The committee shall review the independent auditor's audit plan and discuss with the auditor its scope, staffing, locations, reliance upon management, and general audit approach.  The committee shall review with the independent auditor any problems or difficulties the auditor may have encountered in the conduct of the audit and resolve any disagreements between the auditors and management.

The committee shall develop and recommend to the Board objective policies for hiring employees or former employees of the independent auditor with due regard for the continuing independence of the auditor.

The committee shall obtain and review a report by the independent auditor describing the auditor's internal quality-control procedures.  This report shall include all material issues raised by the most recent internal quality-control review, or peer review of the firm, or by any inquiry or investigation by governmental or professional authorities within the preceding five years, respecting one or more independent audits carried out by the firm as well as all steps taken to deal with the issues raised by such review, inquiry, or investigation such issues.
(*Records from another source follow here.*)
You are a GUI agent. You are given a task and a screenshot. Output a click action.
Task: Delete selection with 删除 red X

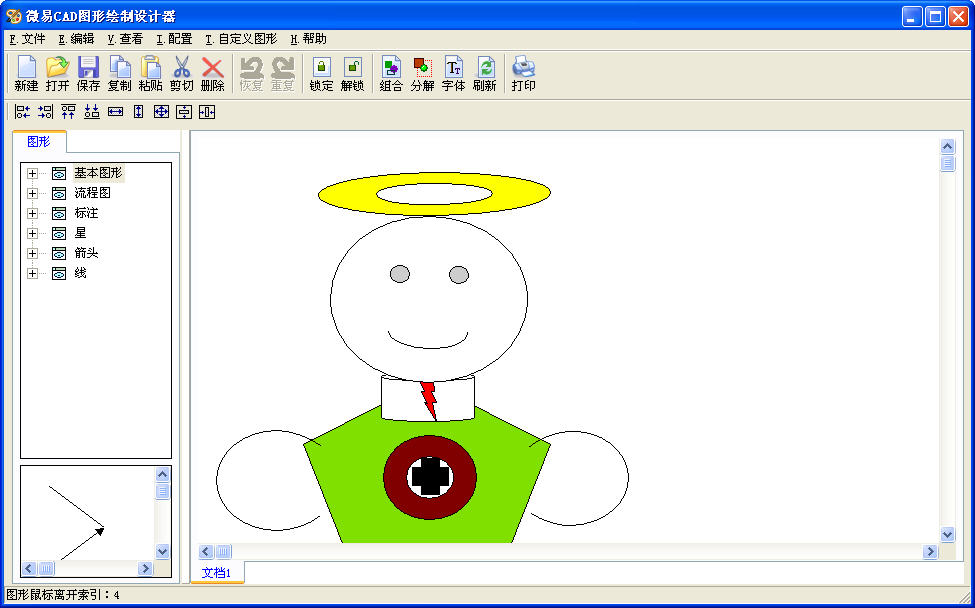tap(212, 74)
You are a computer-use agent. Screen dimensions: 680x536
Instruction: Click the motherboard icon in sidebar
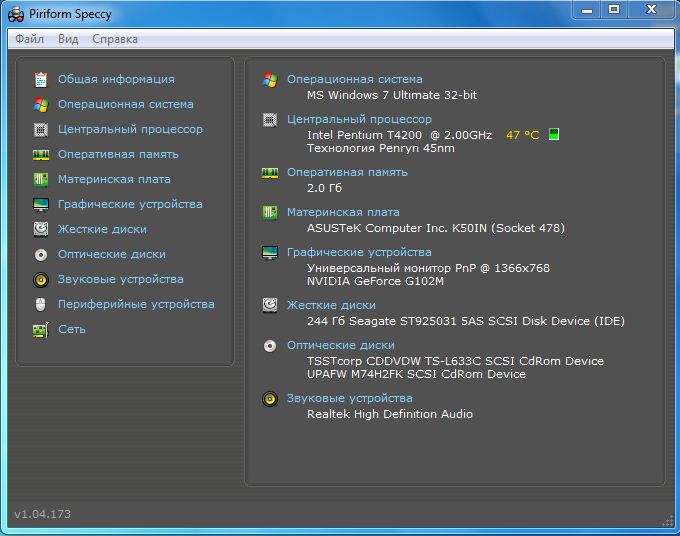tap(40, 179)

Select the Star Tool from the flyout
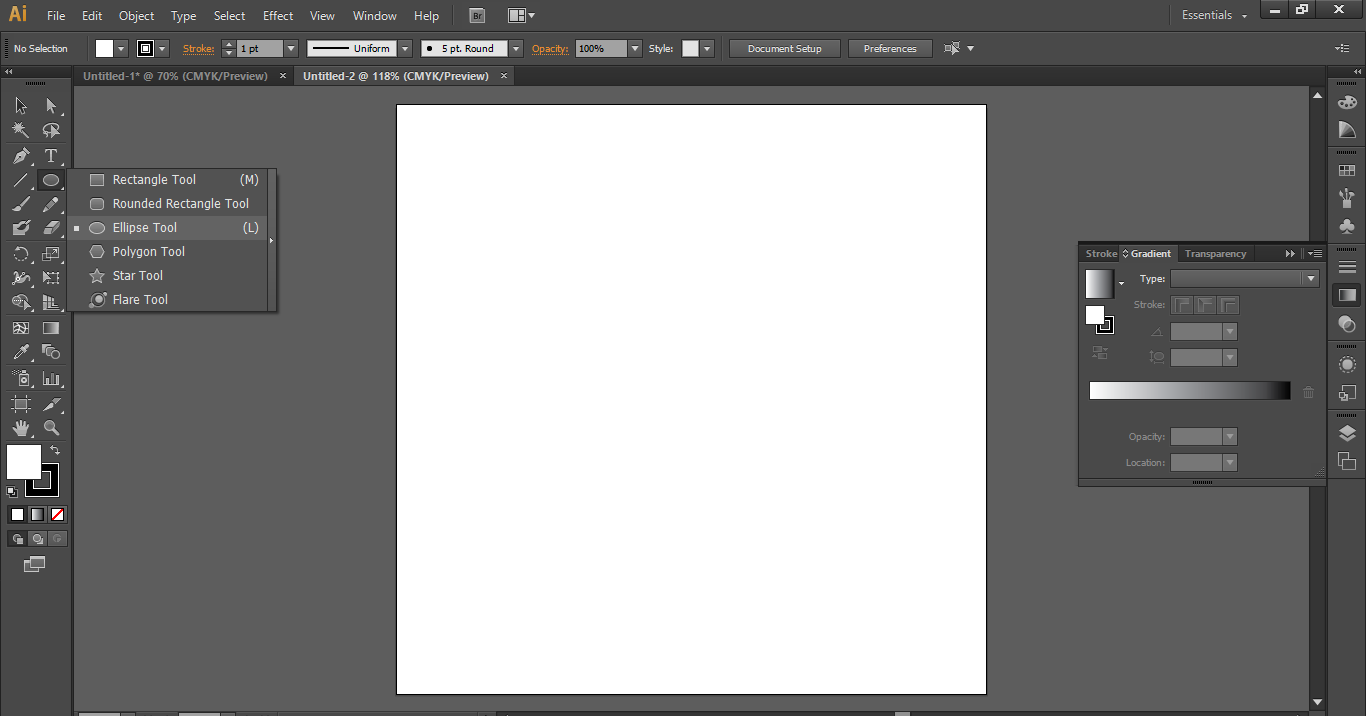[140, 275]
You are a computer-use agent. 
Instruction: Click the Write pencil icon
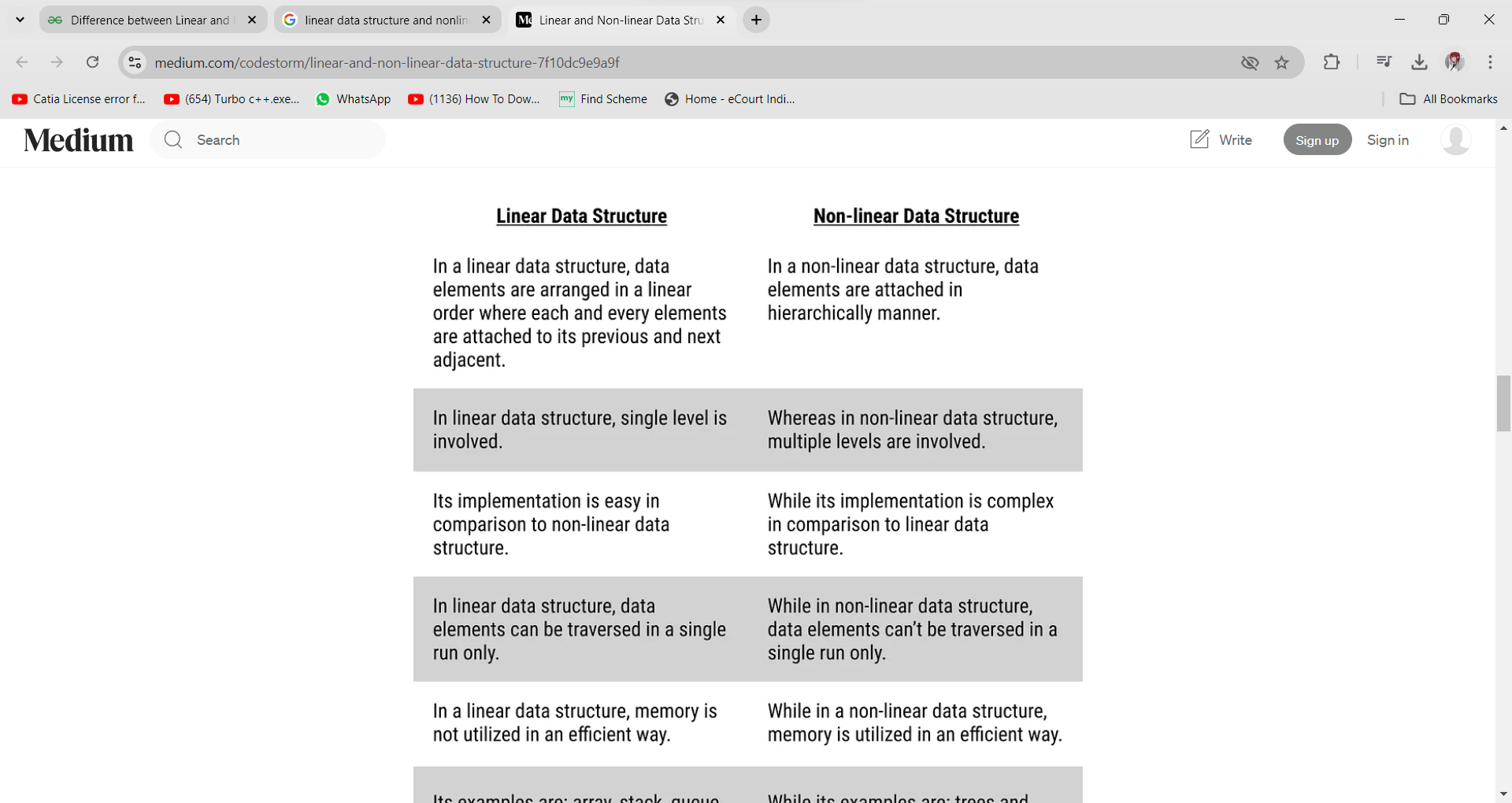tap(1199, 139)
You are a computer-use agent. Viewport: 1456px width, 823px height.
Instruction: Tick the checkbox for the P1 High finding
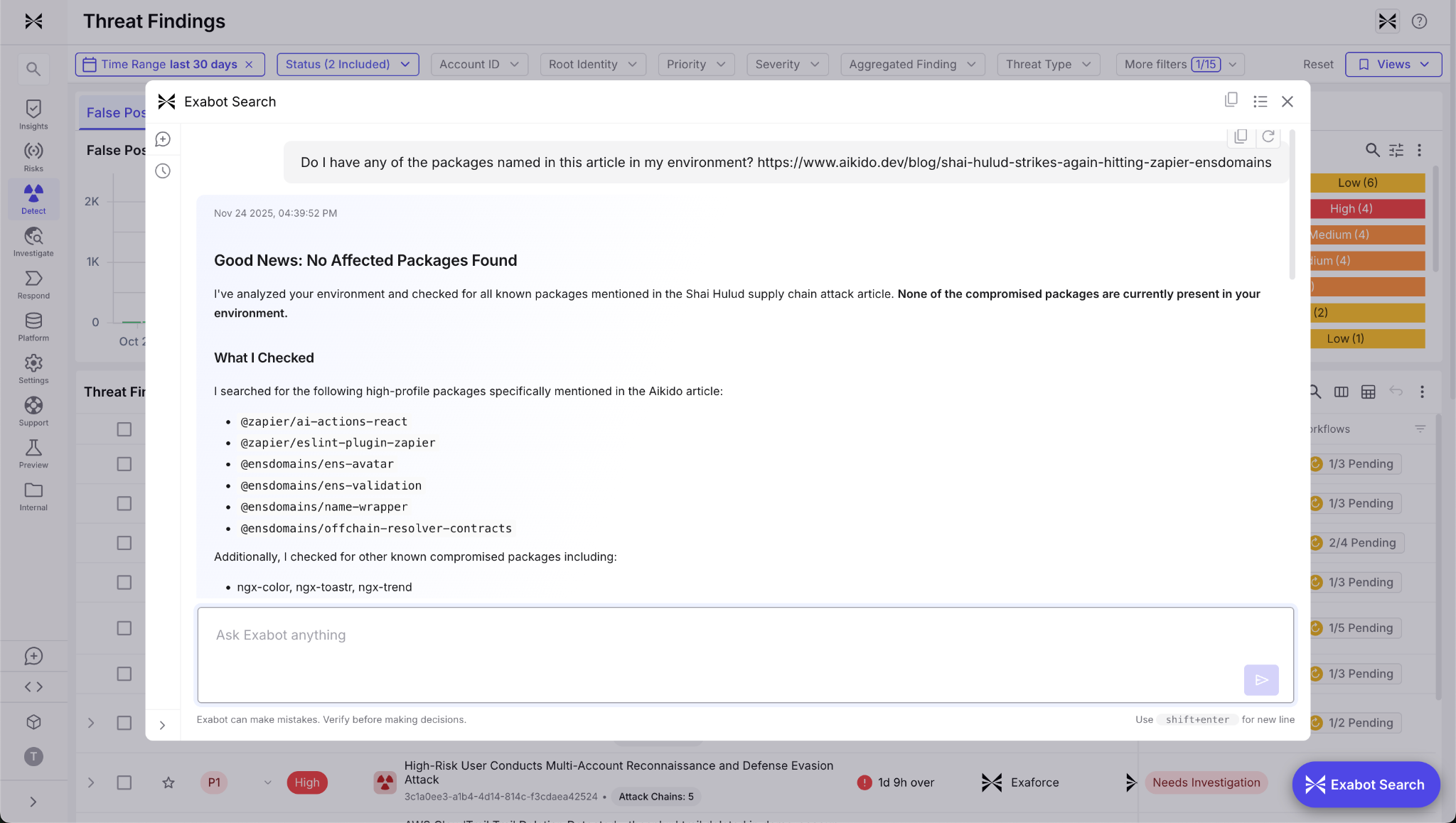(x=124, y=782)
Financial Reporting Process

The committee shall discuss any management judgments, accounting estimates, significant changes in CenterPoint's accounting practices, significant audit adjustments, any disagreements with management, any difficulties encountered in performing the audit, and any other matters required to be communicated to audit committees in accordance with SAS No. 61.
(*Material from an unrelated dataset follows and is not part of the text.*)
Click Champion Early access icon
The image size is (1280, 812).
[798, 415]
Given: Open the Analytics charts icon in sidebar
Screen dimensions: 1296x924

The committee shall consider the auditor’s judgments about the quality (not just the acceptability) and appropriateness of CenterPoint’s accounting principles as applied in financial accounting.  The committee shall inquire as to the independent auditor’s views about whether management’s choices of accounting principles appear reasonable from the perspective of income, asset, and liability recognition, and whether those principles are common practices or minority practices.

In consultation with management and the independent auditor, the committee shall consider the integrity of CenterPoint’s financial reporting processes and controls, both external and internal.  The committee shall discuss with both parties any significant financial risk exposures and the steps management has taken or will take to monitor, control, and report such exposures, including CenterPoint’s risk assessment and risk management policies.  The committee shall review significant findings prepared by the independent auditor together with management’s responses, including the status of previous recommendations.

The committee shall review: 1) the accounting treatment accorded significant transactions; 2) any significant accounting issues, including any second opinions sought by management on accounting issues; 3) the development, selection, and disclosure of critical accounting estimates and analyses of the effects of alternative GAAP methods, regulatory and accounting initiatives, and off-balance sheet structures on the financial statements of CenterPoint; and 4) CenterPoint’s use of reserves and accruals, as reported by management and the independent auditor.